(Stored data entries)
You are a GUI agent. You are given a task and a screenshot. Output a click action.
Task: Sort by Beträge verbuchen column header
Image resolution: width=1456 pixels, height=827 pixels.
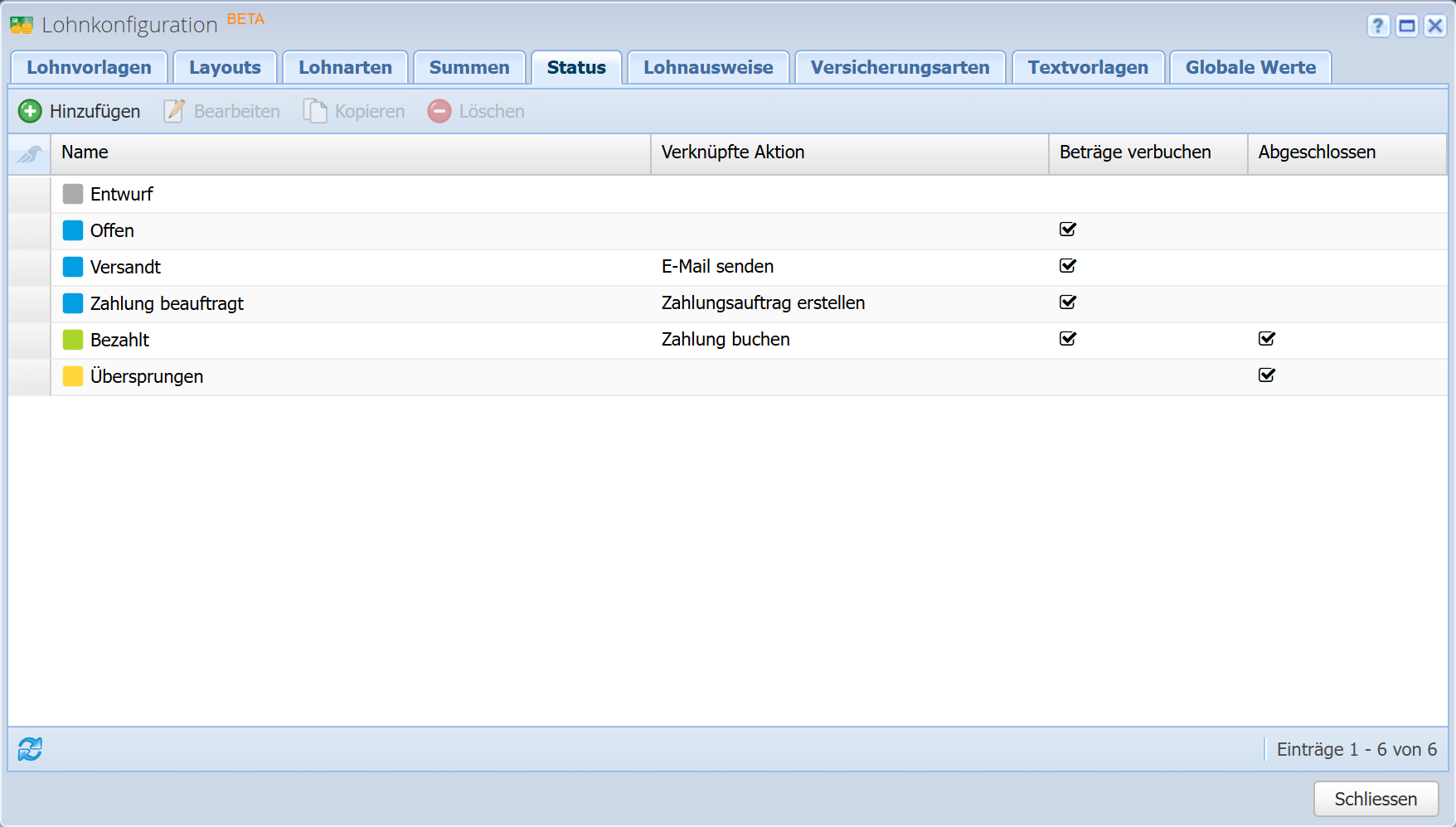(1148, 153)
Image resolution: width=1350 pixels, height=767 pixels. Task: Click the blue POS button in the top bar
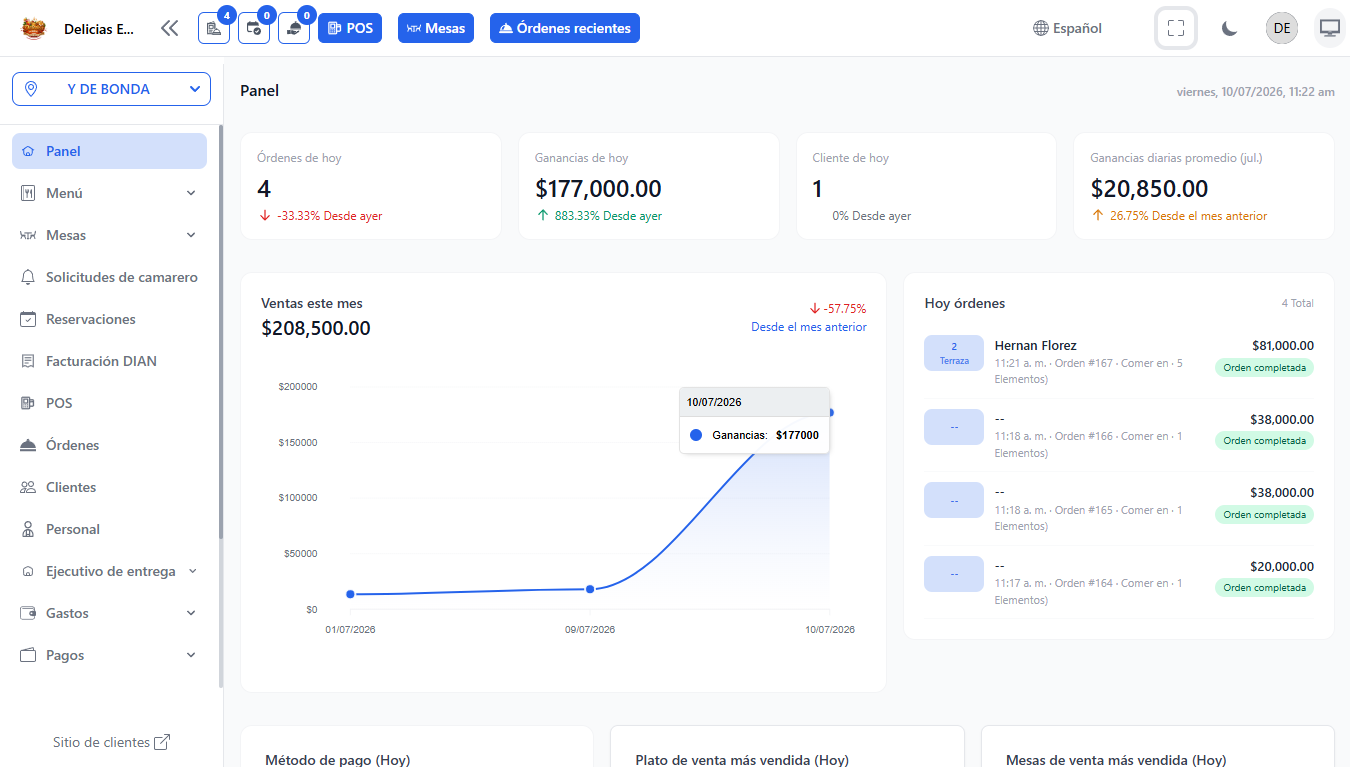coord(350,28)
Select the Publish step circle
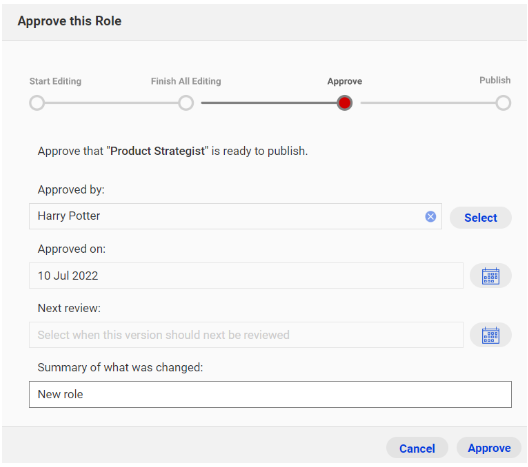Viewport: 528px width, 467px height. pyautogui.click(x=503, y=103)
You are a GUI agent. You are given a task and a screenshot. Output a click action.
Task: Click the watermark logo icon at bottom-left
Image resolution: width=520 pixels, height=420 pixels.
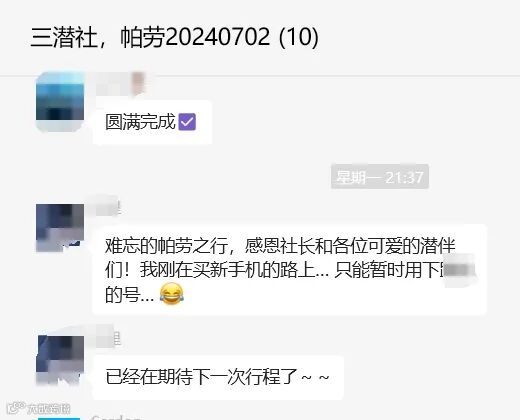[16, 408]
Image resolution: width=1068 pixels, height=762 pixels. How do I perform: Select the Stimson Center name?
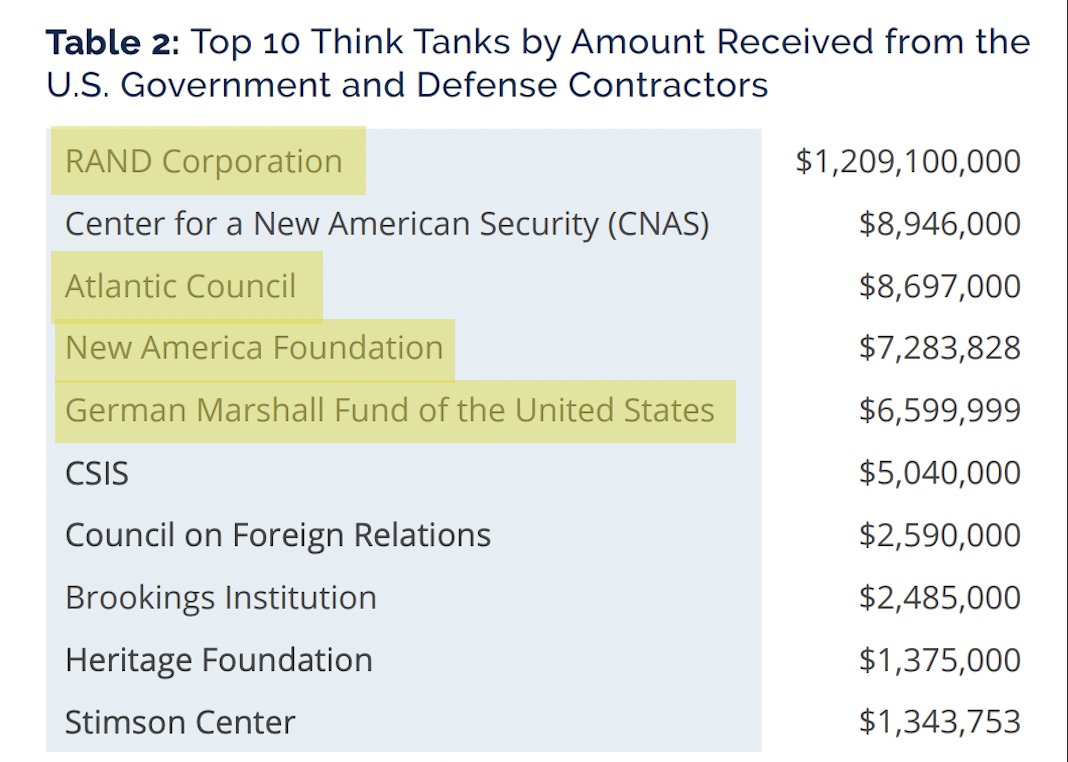(180, 722)
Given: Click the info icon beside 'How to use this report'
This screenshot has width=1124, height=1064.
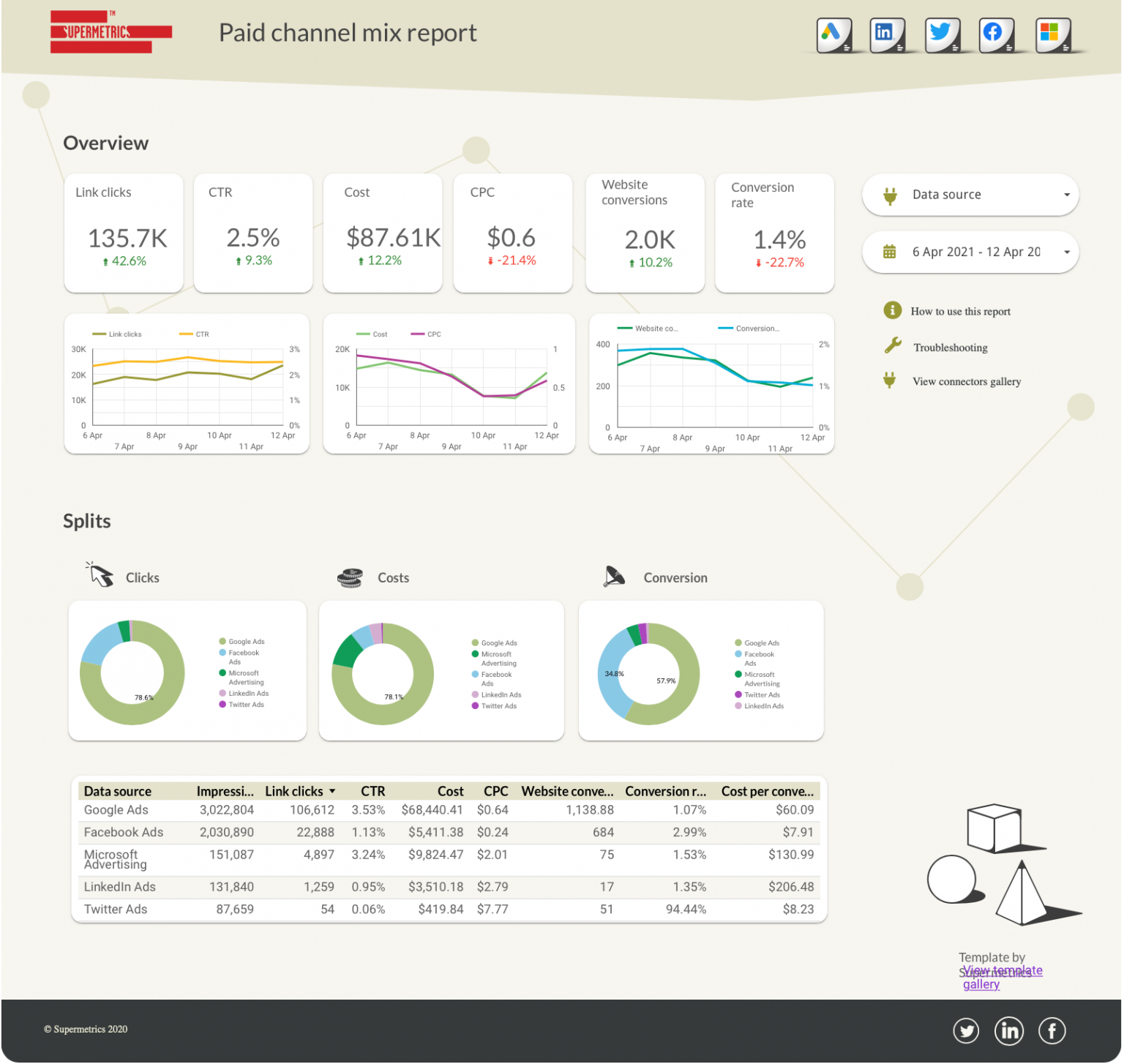Looking at the screenshot, I should tap(892, 310).
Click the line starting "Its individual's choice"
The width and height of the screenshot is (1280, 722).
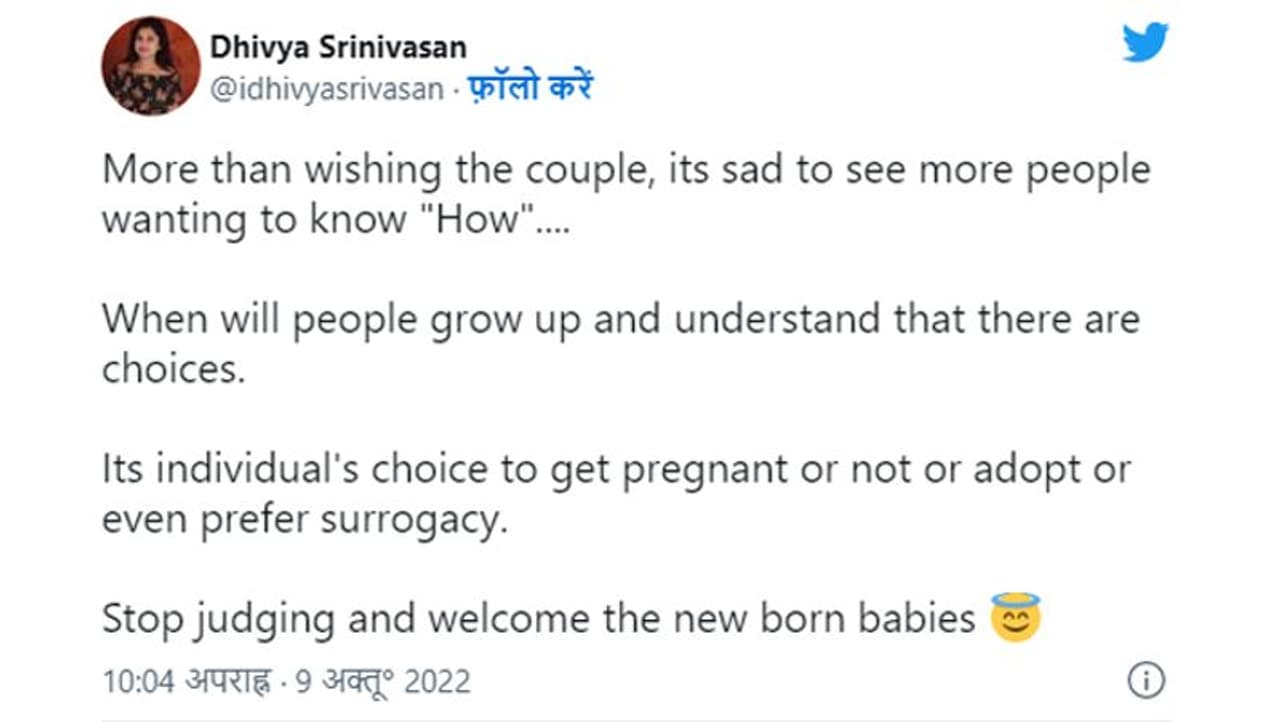tap(616, 470)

▶ **EXERCISE OBJECTIVE**:
Only an exact copy belongs in the answer: the lines from the one containing "Given: Click the" through the end of the records, both ends included, minus the pictures.

▶ **ANSWER BOX**:
Given: Click the info icon beside 'How to use this report'
This screenshot has width=1124, height=1064.
Looking at the screenshot, I should tap(892, 310).
Click the line starting "Its individual's choice"
The width and height of the screenshot is (1280, 722).
tap(616, 470)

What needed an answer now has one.